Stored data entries
• • • • • • •

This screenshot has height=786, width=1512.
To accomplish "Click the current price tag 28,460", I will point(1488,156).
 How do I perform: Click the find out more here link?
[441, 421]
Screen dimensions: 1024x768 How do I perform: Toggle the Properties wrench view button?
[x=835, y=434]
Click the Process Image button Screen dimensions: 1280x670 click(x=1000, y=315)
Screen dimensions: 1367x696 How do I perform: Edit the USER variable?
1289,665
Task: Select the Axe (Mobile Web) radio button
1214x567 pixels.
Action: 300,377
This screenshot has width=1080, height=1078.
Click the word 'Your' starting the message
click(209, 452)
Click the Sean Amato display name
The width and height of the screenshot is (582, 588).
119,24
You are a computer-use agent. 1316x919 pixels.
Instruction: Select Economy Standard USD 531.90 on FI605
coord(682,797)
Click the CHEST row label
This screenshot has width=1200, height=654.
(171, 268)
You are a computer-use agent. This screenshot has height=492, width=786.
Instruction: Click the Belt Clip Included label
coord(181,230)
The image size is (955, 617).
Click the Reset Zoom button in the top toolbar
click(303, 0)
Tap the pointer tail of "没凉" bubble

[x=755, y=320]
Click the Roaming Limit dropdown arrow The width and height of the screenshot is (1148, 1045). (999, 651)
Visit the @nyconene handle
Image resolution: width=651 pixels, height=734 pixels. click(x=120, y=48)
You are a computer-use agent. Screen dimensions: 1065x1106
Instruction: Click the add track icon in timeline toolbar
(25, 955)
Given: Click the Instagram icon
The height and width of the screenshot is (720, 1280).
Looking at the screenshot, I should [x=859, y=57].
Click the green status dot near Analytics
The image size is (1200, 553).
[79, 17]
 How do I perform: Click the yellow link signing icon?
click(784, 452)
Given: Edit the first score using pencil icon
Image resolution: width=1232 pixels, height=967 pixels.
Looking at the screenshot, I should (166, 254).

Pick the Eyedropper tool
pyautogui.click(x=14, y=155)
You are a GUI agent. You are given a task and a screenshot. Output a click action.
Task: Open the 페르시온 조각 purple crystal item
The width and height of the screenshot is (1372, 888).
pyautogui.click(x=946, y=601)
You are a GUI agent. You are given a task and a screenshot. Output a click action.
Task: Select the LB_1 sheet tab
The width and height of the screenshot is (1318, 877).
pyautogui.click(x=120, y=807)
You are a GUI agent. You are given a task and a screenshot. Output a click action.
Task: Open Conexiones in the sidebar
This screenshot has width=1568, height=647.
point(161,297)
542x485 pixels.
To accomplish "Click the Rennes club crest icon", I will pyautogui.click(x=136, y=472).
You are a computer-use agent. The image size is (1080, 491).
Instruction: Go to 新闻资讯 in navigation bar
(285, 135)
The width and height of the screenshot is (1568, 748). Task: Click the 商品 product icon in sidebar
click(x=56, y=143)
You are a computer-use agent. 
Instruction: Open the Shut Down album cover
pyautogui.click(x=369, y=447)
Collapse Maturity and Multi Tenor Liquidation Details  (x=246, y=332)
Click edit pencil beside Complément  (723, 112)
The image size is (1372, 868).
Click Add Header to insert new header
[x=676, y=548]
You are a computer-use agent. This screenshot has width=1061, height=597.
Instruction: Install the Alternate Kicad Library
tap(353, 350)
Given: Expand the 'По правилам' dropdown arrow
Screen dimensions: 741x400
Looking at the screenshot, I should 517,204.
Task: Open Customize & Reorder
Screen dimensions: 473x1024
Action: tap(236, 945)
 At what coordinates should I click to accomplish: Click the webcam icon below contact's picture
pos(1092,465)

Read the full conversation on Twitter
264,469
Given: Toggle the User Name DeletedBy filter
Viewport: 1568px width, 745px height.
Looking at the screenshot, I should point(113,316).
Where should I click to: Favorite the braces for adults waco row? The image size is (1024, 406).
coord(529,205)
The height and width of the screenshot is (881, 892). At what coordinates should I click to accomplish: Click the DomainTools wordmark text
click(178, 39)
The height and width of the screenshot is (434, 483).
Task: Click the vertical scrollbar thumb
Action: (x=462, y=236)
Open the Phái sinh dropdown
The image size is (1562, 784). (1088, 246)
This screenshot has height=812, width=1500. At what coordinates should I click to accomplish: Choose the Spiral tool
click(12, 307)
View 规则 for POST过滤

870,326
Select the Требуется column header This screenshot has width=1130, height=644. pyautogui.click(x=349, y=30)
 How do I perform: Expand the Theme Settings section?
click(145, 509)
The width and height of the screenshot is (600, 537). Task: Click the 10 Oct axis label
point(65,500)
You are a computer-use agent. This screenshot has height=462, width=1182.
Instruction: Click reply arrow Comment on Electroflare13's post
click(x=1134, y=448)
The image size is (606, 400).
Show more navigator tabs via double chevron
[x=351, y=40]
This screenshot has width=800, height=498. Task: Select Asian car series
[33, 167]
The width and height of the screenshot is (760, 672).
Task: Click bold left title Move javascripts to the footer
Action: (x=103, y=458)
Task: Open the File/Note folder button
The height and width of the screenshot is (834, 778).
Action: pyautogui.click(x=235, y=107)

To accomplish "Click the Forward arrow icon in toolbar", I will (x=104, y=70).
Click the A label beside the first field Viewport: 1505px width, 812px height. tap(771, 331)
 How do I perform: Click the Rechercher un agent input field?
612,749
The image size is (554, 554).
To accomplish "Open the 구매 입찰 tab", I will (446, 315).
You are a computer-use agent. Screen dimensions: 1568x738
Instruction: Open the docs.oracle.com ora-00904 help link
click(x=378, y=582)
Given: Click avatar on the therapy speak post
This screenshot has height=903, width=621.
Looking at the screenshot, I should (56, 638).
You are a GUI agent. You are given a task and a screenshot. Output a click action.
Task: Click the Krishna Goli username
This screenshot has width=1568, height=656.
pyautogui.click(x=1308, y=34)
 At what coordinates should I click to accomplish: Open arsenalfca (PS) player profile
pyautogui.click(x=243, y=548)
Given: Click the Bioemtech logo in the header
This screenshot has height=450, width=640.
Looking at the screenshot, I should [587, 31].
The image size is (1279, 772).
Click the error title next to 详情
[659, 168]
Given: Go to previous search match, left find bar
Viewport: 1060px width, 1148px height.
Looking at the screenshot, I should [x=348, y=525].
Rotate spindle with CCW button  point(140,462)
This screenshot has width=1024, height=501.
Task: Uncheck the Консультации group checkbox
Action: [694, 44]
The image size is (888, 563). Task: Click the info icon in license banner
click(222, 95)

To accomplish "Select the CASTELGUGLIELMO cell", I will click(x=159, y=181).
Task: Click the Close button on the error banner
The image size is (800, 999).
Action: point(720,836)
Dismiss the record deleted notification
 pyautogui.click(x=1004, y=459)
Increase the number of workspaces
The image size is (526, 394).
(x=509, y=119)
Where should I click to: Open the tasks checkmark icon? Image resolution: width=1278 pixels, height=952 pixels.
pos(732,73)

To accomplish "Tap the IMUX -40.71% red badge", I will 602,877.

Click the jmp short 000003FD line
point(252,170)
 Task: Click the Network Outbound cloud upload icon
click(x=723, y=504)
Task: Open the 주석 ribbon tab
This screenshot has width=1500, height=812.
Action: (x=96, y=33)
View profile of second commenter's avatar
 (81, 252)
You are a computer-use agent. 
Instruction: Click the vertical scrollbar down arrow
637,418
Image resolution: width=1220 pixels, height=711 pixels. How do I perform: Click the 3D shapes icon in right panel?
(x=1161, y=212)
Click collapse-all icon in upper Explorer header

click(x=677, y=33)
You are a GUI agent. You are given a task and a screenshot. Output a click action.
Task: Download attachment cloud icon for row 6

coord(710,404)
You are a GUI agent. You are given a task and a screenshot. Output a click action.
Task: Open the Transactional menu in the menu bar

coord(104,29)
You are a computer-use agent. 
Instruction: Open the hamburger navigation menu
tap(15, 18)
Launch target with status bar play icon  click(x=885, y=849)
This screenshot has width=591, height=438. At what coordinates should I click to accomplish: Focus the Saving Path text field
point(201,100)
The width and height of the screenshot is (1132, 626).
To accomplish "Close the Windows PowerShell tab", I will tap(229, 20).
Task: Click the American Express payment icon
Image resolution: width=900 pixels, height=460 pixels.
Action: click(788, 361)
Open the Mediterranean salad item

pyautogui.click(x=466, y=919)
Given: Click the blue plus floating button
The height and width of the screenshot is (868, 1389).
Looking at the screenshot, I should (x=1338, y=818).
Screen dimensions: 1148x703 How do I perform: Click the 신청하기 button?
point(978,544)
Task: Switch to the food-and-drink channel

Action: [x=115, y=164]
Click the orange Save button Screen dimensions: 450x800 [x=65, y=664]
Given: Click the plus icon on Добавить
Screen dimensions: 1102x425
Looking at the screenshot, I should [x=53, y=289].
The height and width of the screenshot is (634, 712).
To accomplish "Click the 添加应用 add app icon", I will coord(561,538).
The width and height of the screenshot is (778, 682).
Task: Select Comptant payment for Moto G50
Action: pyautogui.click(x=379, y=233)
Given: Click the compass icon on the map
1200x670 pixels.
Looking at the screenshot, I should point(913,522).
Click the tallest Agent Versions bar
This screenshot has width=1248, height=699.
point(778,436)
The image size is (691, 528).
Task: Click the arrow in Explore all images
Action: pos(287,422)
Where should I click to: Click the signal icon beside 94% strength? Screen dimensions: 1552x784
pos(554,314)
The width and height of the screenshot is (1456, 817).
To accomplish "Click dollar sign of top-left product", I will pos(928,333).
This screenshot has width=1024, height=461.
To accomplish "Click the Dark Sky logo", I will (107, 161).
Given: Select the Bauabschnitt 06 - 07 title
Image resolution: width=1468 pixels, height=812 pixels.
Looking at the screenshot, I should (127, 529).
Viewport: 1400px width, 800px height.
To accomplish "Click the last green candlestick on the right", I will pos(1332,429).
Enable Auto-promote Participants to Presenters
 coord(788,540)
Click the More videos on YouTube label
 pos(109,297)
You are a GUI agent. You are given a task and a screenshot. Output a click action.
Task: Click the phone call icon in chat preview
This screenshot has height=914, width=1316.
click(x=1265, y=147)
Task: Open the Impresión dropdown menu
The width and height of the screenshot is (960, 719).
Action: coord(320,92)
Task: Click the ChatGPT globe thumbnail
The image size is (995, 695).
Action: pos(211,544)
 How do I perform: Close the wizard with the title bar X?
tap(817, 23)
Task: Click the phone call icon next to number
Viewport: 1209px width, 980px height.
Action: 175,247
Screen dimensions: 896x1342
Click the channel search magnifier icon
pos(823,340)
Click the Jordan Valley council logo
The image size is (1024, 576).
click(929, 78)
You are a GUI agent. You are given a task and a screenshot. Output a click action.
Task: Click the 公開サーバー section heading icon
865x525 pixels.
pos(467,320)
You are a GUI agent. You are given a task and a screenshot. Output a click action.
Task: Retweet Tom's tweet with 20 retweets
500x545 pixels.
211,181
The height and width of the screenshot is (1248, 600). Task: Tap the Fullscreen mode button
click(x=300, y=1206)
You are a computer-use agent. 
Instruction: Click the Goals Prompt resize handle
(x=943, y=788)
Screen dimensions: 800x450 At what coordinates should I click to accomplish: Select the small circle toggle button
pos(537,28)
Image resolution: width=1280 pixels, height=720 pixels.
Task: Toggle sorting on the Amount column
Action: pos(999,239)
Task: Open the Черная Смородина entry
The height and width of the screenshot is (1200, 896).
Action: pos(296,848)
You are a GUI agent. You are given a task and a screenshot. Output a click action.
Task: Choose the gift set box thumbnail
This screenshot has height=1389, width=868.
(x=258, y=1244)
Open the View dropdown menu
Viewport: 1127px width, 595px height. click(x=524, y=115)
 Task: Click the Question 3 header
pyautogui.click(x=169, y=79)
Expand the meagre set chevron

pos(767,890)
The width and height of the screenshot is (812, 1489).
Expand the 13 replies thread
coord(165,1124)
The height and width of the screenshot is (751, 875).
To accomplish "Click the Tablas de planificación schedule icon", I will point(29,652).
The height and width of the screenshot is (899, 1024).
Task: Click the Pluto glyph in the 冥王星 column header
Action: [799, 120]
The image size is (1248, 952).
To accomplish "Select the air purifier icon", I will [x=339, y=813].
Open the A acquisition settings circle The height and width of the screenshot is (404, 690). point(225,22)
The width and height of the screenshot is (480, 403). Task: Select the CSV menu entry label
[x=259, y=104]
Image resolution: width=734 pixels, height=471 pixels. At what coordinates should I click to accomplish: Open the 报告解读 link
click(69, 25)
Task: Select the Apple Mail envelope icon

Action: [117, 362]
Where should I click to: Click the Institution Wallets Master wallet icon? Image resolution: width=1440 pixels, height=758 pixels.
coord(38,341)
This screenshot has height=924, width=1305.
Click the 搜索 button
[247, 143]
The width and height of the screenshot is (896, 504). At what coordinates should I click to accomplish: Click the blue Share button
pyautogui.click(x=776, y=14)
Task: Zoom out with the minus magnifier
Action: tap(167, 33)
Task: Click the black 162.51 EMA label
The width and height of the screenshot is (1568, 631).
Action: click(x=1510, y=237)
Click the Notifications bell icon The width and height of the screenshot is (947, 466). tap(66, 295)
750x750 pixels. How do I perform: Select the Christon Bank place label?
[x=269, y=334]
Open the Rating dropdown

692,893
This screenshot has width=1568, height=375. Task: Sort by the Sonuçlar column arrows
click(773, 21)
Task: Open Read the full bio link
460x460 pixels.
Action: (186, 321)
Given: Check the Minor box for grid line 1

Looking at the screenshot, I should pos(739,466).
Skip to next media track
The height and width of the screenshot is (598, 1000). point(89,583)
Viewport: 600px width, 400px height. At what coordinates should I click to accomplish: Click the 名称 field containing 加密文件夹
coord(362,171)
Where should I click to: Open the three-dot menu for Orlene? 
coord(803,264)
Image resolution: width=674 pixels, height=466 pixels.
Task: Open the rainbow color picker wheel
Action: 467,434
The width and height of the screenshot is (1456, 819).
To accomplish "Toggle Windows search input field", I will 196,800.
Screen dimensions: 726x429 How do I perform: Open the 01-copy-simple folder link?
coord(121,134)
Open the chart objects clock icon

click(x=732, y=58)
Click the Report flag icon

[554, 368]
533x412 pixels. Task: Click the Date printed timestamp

• • • • • • •

■ WHAT NEEDS TO BE DONE: The number of lines containing "plus" is all that is wanted; tally them in the data.

■ REPLY TO THE EXERCISE: 2